Aujourd’hui, de plus en plus de décideurs, DRH et managers, conscients de l’impact des émotions dans le travail, intègrent l’intelligence émotionnelle dans leurs pratiques managériales. Olivier Basso voit dans le regain d’intérêt pour ce concept développé dans les années 1990 aux Etats-Unis, puis popularisé par le psychologue américain Daniel Goleman, deux intérêts majeurs pour les managers. Le premier est lié à la complexité de l’environnement dans lequel ils doivent manoeuvrer : « Les organisations sont de plus en plus volatiles, explique-t-il. On ne sait pas si demain, en se réveillant, notre département sera fermé, ou si notre entreprise sera confrontée à une OPA agressive. Résultat, les managers ne peuvent plus compter sur la puissance de l’entreprise pour rassurer et embarquer leurs troupes. » Le seul point d’appui solide qui leur reste, c’est… eux. Travailler sur sa personnalité – son caractère, diront certains – serait donc une nécessité pour qui veut manager efficacement et durablement. Le deuxième avantage que représente l’intelligence émotionnelle pour les managers est que cela marque la fin du chef autoritaire au profit du leader-coach : « On ne peut plus diriger comme avant, depuis son statut d’expert, avec une posture surplombante », confirme Olivier Basso.

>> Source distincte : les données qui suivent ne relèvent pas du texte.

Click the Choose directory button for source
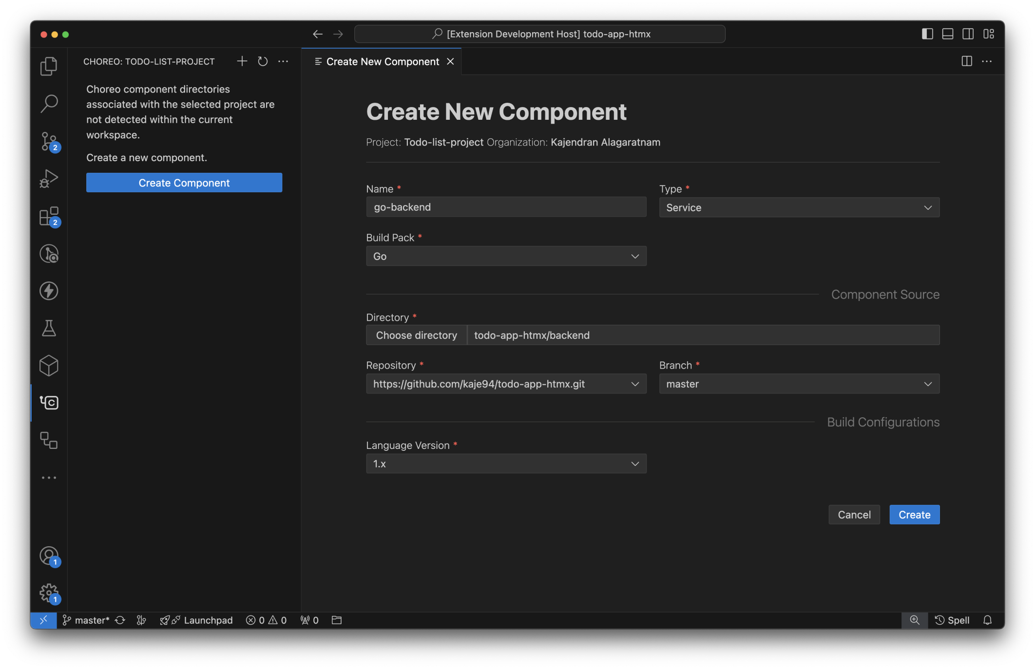This screenshot has width=1035, height=669. (416, 335)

Eviter le purement réactionnel
Mettre des mots sur ses émotions, comprendre ce qui les provoque, analyser les conséquences, apprendre à les réguler, gérer ses mécanismes émotionnels, se maîtriser, développer sa flexibilité… tel est le programme qui attend celui ou celle qui veut gagner en intelligence émotionnelle. Avec un passage obligé par l’introspection, comme l’explique Olivier Basso qui consacre une part importante des premières séances de sa formation de six mois à l’identification des émotions : « Le manager doit se demander : comment est-ce que je me manage moi-même ? Qu’est-ce qui me motive ? Est-ce que je suis un être purement réactionnel ou suis-je capable de m’ajuster à la situation et aux personnes que j’ai en face de moi ? » Le but est de sortir de la logique automatique de réactivité pour aller vers un management plus raisonné et raisonnant. « Le simple fait de se rendre compte que l’on est stressé, fatigué, ou encore d’apprendre à percevoir et à décoder les signaux faibles qui s’expriment, c’est un premier pas, et il est essentiel », ajoute Olivier Basso.
Etre bienveillant vis-à-vis de soi et des autres
Cela paraît simple, et pourtant il n’est pas toujours facile de faire preuve de mansuétude à son propre égard. C’est cependant incontournable pour les managers. « Aujourd’hui, on sait que pour innover et être créatifs, il ne faut pas avoir peur de se tromper. Si un manager n’est pas bienveillant envers lui-même, il ne s’autorisera pas à explorer certaines pistes, à expérimenter le test and learn, par exemple. En effet, parce qu’il est dur avec lui-même, et qu’il se juge sévèrement, il ne voudra pas montrer ce qu’il considère comme inabouti. » Un juge intérieur implacable, néfaste aussi pour les autres : « Si un leader n’est pas bienveillant, ses équipes ne le seront pas non plus. C’est une qualité qui fonctionne en miroir. »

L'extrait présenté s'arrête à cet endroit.